Enovate announces two new products, the e5000 telemedicine cart and colorful peds-oriented Emagination Stations.

2-21-2013 10-34-16 PM

Humetrix introduces cross-platform capability for its iBlueButton app that allows consumers and patients to exchange clinical information at the point of care regardless of which smartphone they use.

2-21-2013 10-35-08 PM

Kareo launches a free cloud-based EHR that can be used as a standalone application or integrated with the company’s PM and billing services. It was developed using technology acquired from Epocrates, which exited the EHR business a year ago. Kareo notes that the EHR is “advertisement free” and says it will provide support and updates at no charge. The company hopes that the free EHR offering will attract more clients for its PM and billing service products.


Government and Politics

2-21-2013 10-36-08 PM

ONC is accepting applications from those interested in serving on a new workgroup, the HITPC Food and Drug Administration Safety Innovation Act Workgroup,  that will provide recommendations for a risk-based HIT and mobile device regulatory framework.

2-21-2013 10-37-00 PM

Worth a read: The Advisory Board Company publishes “How Stage 2 Raises the Bar on Stage 1 Organizations.” Like everything Advisory Board, it’s fluff-free and to the point.

 


Innovation and Research

Researchers from the University of Cincinnati find that physicians using an EMR are more likely to order routine screening tests for women.

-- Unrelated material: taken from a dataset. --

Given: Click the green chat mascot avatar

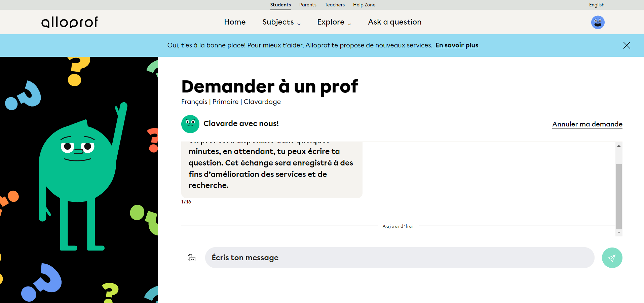Looking at the screenshot, I should [190, 124].
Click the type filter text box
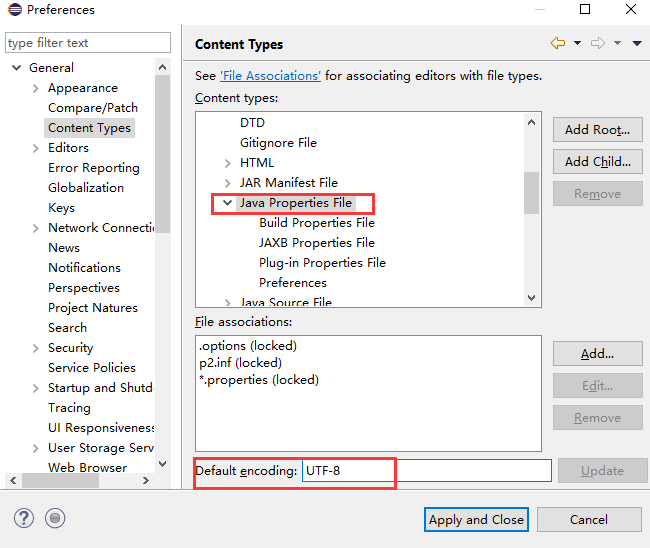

Processing a prescription drug order through a CPOE system decreases the likelihood of error with that order by 48 percent according to a study supported by AHRQ. Researchers say the findings suggest CPOE can substantially reduce the frequency of medication errors in the inpatient setting, but it is unclear whether that translates into reduced harm for patients.

2-21-2013 9-46-43 PM

Christiana Care Health System is awarded a $10 million grant from CMS’s innovation grant program for its Bridging the Divides program that uses predictive analytics to target patients who would benefit from intervention. CMIO Terri Steinberg, MD, MBA (above) tells me that analytics can be run against the patient’s entire data set even if it originates from a different health system. I may follow up for more information.


Other

2-21-2013 1-40-54 PM

Healthgrades says Dayton, OH, Phoenix, AZ, and Milwaukee, WI have the lowest risk-adjusted hospital mortality rates in its list of America’s Best Hospitals 2013.

Express Scripts sues Ernest & Young and one of its former partners for stealing trade secrets and corporate data to boost E&Y’s healthcare business. The lawsuit claims Donald Gravlin, who was working on the Express Scripts-Medco merger, entered an Express Scripts facility several times  to forward confidential company e-mails to his personal account.

Black Book Rankings releases the results of a survey to identify the top hospital EHR vendors based on client satisfaction. Winners include:

  • CPSI (under 100 beds)
  • Cerner (100-249 beds)
  • Epic (academic teaching hospitals and major medical centers)
  • Cerner (healthcare systems, hospital chains, integrated delivery networks)
  • Picis (ED)

UnitedHealth Group announces the creation of 1,000 new jobs in North Carolina by its UnitedHealthcare and Optum businesses.

2-21-2013 6-49-09 PM

Weird News Andy waxes poetic on the news that Cornell researchers have created a realistic 3-D printed human ear. WNA says, “Poems are make by this fool right here, but only Cornell can make an ear.”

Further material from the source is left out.